StealthRL: Reinforcement Learning Paraphrase Attacks for Multi-Detector Evasion of AI-Text Detectors
This work addresses robustness gaps in AI-text detection systems, which is critical for security applications, though it is incremental as it builds on existing adversarial attack methods.
The paper tackles the problem of adversarial paraphrasing attacks on AI-text detectors by introducing StealthRL, a reinforcement learning framework that trains a paraphrase policy to evade detection while preserving semantics.
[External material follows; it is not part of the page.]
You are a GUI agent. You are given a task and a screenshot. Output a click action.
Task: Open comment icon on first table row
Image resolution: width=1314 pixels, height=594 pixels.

The result shows near-zero detection (0.001 mean TPR@1%FPR), reduces mean AUROC from 0.74 to 0.27, and achieves a 99.9% attack success rate, with attacks transferring to unseen detectors.
AI-text detectors face a critical robustness challenge: adversarial paraphrasing attacks that preserve semantics while evading detection. We introduce StealthRL, a reinforcement learning framework that stress-tests detector robustness under realistic adversarial conditions. StealthRL trains a paraphrase policy against a multi-detector ensemble using Group Relative Policy Optimization (GRPO) with LoRA adapters on Qwen3-4B, optimizing a composite reward that balances detector evasion with semantic preservation. We evaluate six attack settings (M0-M5) against three detector families (RoBERTa, FastDetectGPT, and Binoculars) at the security-relevant 1% false positive rate operating point. StealthRL achieves near-zero detection (0.001 mean TPR@1%FPR), reduces mean AUROC from 0.74 to 0.27, and attains a 99.9% attack success rate. Critically, attacks transfer to a held-out detector family not seen during training, revealing shared architectural vulnerabilities rather than detector-specific brittleness. We additionally conduct LLM-based quality evaluation via Likert scoring, analyze detector score distributions to explain why evasion succeeds, and provide per-detector AUROC with bootstrap confidence intervals. Our results expose significant robustness gaps in current AI-text detection and establish StealthRL as a principled adversarial evaluation protocol. Code and evaluation pipeline are publicly available at https://github.com/suraj-ranganath/StealthRL.